> **WORK INSTRUCTIONS**
Check each line of the data below for the string "agent". Then give the number of lines that have it, without anything else.

> **RECORDS SUPPLIED**
_ _ _ _ _ _ _

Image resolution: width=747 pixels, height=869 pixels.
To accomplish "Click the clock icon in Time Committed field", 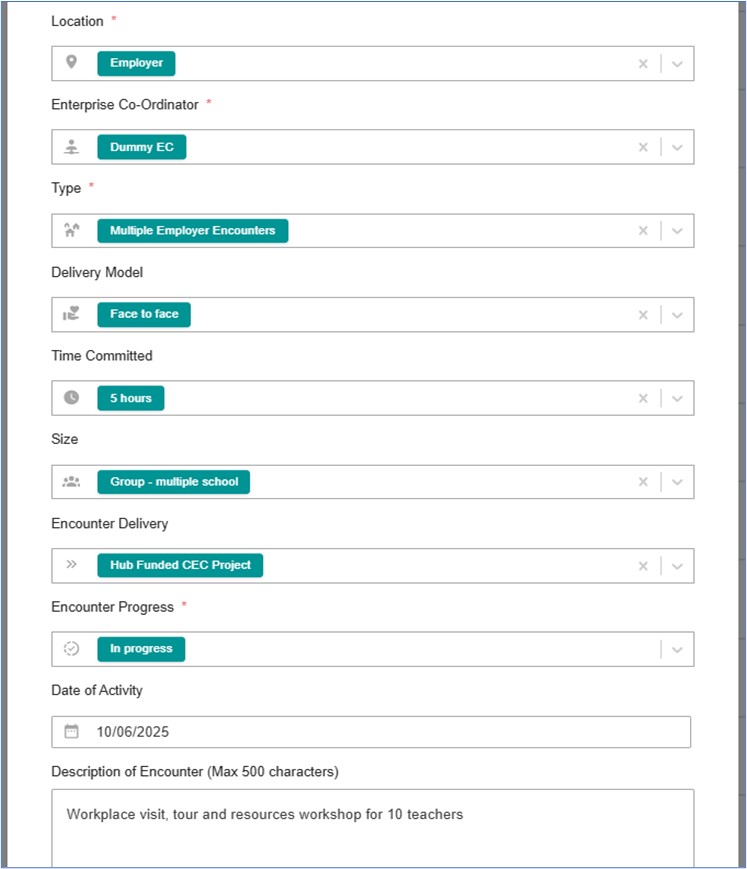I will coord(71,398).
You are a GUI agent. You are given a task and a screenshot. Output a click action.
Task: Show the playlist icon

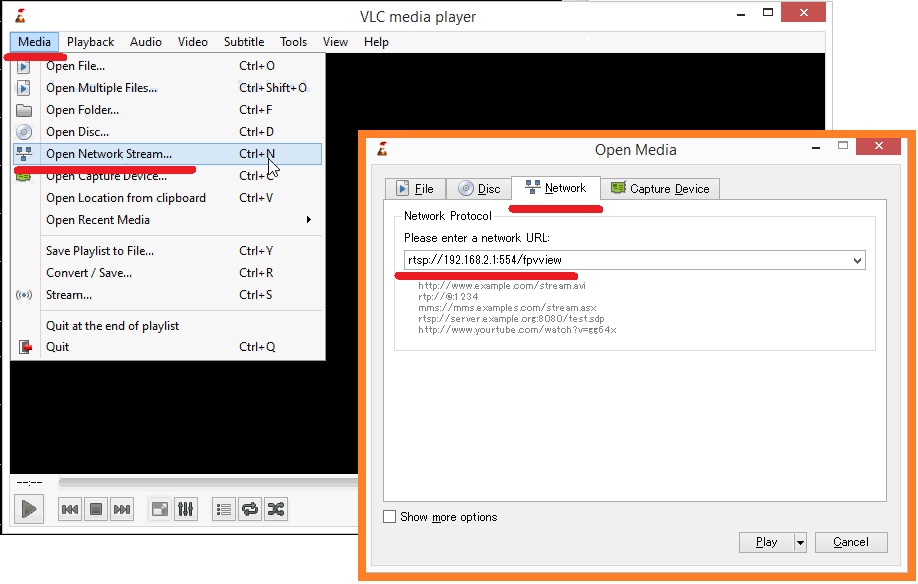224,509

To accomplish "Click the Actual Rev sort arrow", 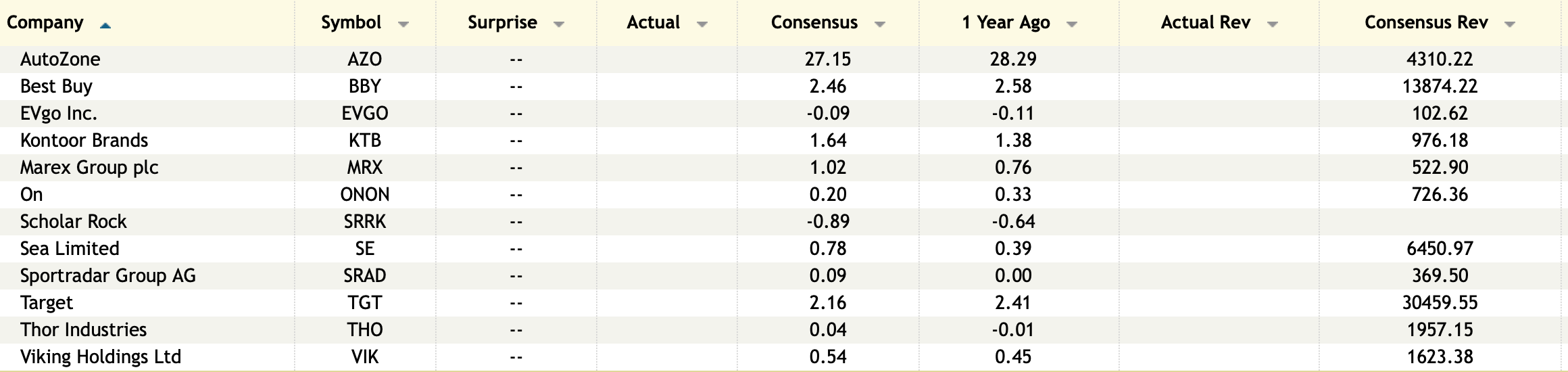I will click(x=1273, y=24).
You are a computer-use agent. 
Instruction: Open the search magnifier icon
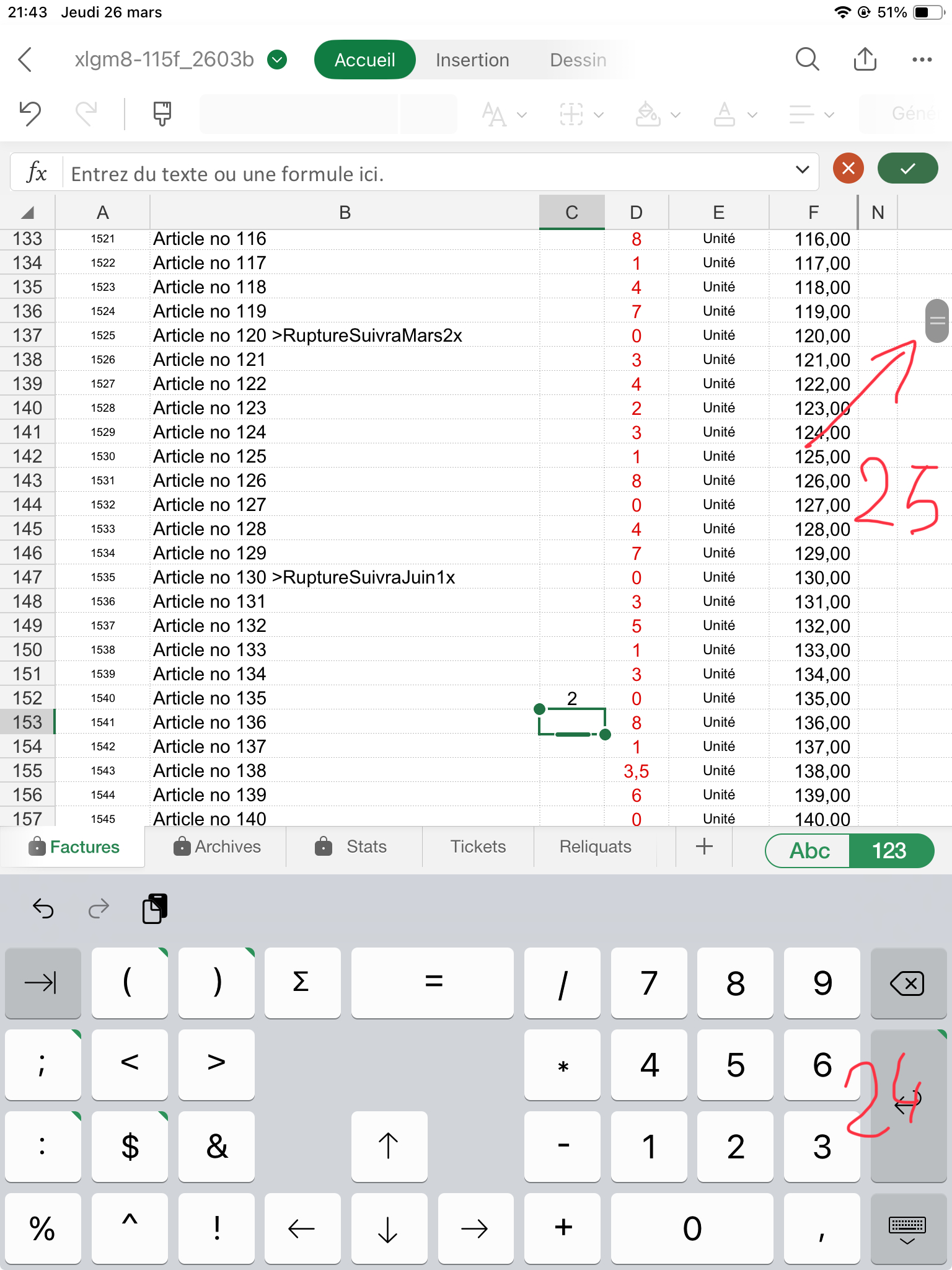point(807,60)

_ _ _ _ _ _ _

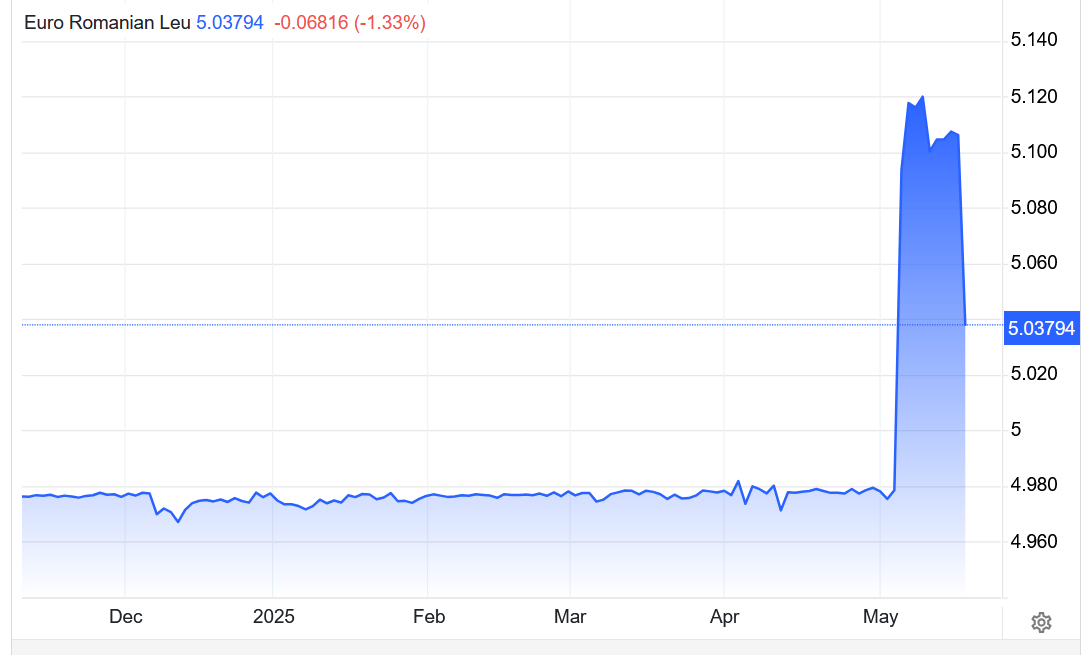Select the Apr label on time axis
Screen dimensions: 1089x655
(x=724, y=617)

_ _ _ _ _ _ _

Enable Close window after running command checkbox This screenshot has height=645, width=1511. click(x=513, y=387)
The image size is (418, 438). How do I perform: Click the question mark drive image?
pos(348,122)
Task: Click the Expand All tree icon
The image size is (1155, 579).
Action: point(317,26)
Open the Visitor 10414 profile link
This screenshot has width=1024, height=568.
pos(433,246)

_ _ _ _ _ _ _

> **ANSWER SPACE**
2